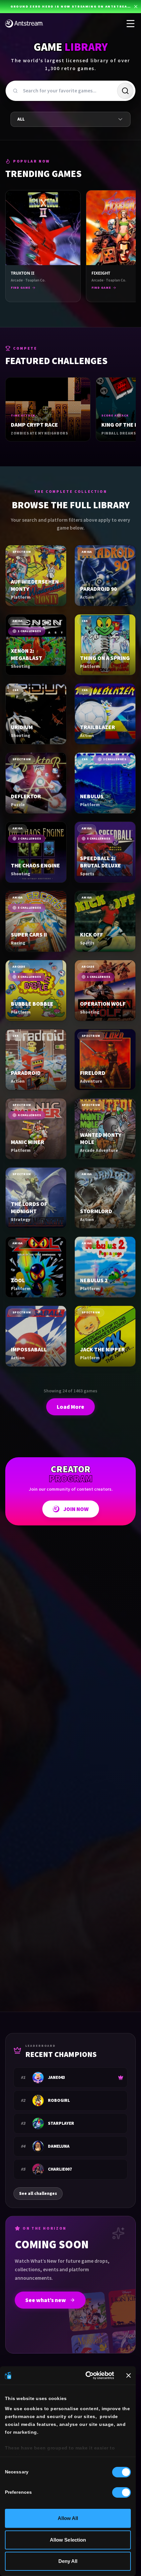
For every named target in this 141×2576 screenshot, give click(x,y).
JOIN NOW (76, 1509)
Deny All (68, 2561)
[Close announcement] (135, 6)
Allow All (68, 2518)
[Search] (125, 91)
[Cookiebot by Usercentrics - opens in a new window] (86, 2375)
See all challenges (38, 2193)
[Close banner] (128, 2375)
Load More (70, 1406)
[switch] (121, 2492)
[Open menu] (130, 23)
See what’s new (45, 2300)
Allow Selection (68, 2540)
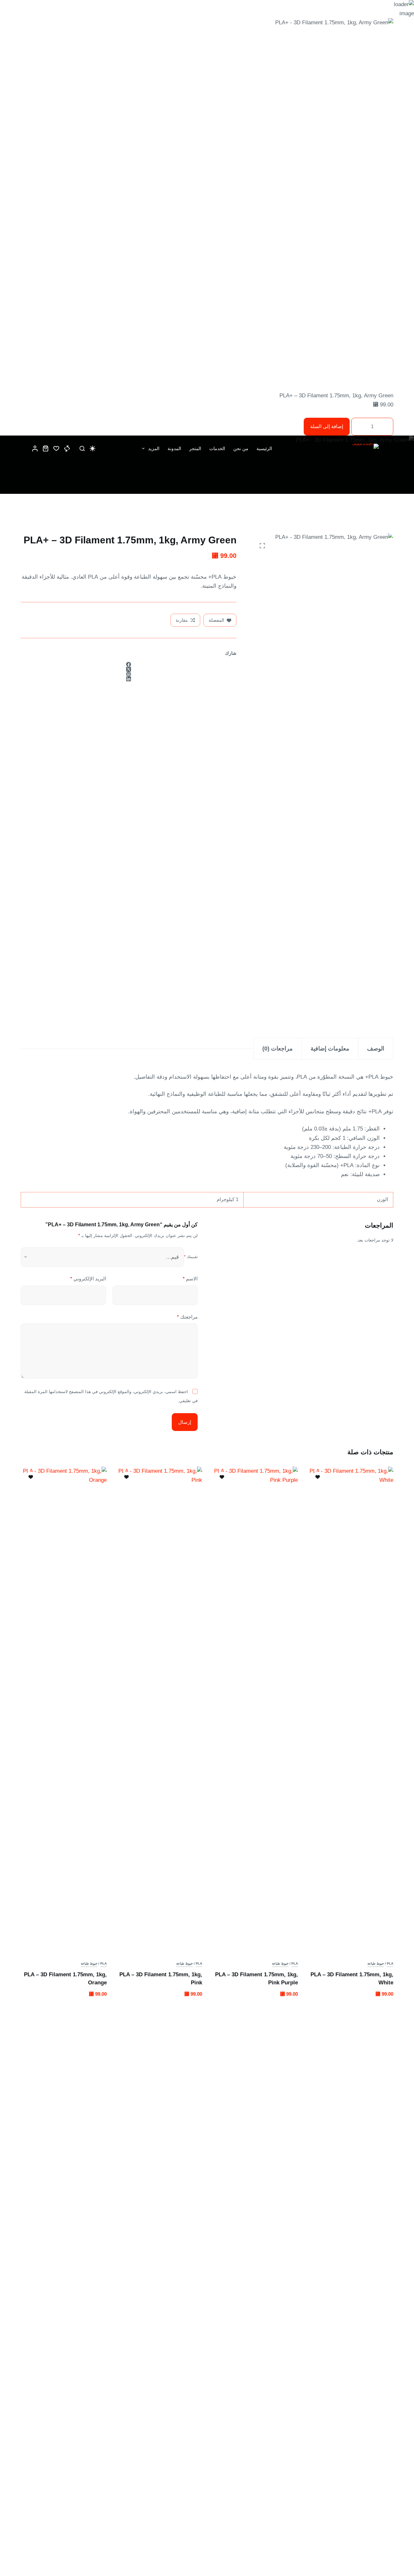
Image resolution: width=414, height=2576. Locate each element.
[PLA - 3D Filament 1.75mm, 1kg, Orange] (64, 1709)
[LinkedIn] (128, 678)
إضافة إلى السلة (326, 426)
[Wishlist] (56, 448)
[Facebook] (128, 664)
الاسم (190, 1278)
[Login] (35, 448)
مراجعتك (187, 1317)
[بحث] (82, 448)
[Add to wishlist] (317, 1476)
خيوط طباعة (375, 1963)
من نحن (240, 448)
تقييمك (191, 1256)
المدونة (174, 448)
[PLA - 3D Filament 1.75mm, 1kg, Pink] (159, 1709)
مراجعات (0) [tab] (277, 1048)
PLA (390, 1963)
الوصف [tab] (375, 1048)
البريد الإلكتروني (88, 1278)
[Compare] (67, 448)
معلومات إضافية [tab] (329, 1048)
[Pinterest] (128, 674)
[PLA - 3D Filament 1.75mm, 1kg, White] (351, 1709)
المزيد (153, 448)
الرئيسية (264, 448)
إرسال (184, 1422)
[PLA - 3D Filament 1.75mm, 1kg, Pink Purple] (255, 1709)
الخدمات (217, 448)
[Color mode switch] (92, 448)
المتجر (195, 448)
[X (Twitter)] (128, 669)
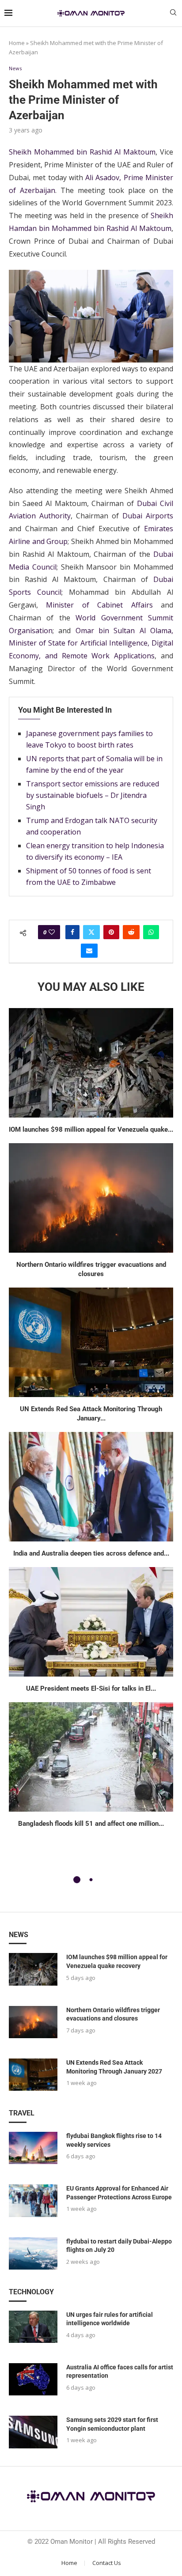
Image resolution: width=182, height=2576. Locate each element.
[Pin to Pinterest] (111, 932)
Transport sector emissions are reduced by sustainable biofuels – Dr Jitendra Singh (92, 795)
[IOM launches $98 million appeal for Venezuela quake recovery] (91, 1063)
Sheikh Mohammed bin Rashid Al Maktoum (82, 152)
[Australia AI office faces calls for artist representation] (33, 2379)
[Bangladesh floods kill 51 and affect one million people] (91, 1757)
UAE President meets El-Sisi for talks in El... (91, 1688)
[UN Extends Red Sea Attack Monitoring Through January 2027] (91, 1342)
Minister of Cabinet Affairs (99, 605)
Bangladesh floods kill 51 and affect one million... (91, 1824)
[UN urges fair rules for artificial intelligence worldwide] (33, 2327)
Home (17, 43)
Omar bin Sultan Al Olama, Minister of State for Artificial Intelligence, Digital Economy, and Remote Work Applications (91, 643)
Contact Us (106, 2563)
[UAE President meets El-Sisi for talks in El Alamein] (91, 1622)
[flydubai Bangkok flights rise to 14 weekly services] (33, 2148)
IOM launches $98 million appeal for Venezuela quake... (91, 1129)
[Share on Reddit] (131, 932)
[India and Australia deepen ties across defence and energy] (91, 1486)
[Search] (173, 13)
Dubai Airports (147, 516)
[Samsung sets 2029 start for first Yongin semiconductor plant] (33, 2432)
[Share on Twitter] (91, 932)
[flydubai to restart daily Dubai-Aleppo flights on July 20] (33, 2253)
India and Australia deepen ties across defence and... (91, 1553)
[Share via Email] (89, 951)
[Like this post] (52, 932)
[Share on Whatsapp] (151, 932)
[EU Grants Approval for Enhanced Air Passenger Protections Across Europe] (33, 2200)
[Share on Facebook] (72, 932)
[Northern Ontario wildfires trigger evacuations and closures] (91, 1198)
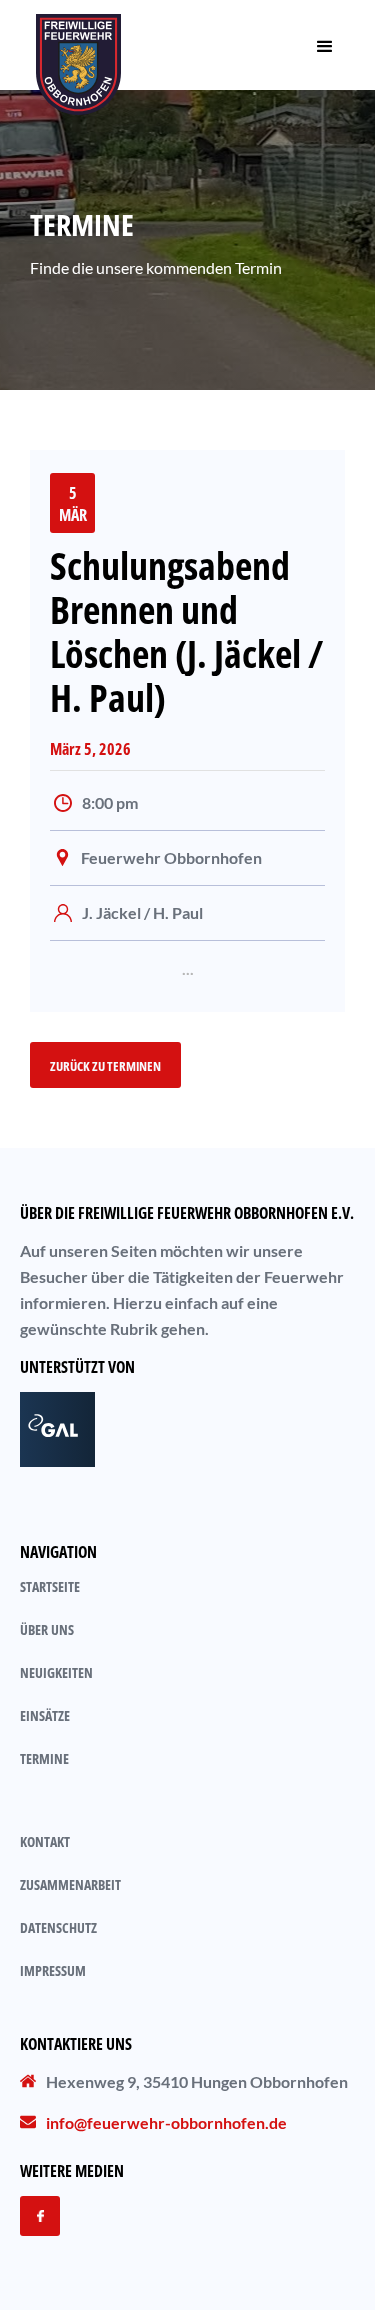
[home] (78, 45)
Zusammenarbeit (70, 1884)
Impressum (53, 1970)
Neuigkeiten (56, 1672)
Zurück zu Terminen (105, 1066)
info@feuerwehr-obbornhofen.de (166, 2122)
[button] (325, 45)
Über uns (47, 1629)
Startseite (50, 1586)
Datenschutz (58, 1927)
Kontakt (45, 1841)
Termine (44, 1758)
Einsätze (45, 1715)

....................

» **The task**
Would you copy every line of the entries that includes the word "meets"?

» **Result of this task**
UAE President meets El-Sisi for talks in El... (91, 1688)
[UAE President meets El-Sisi for talks in El Alamein] (91, 1622)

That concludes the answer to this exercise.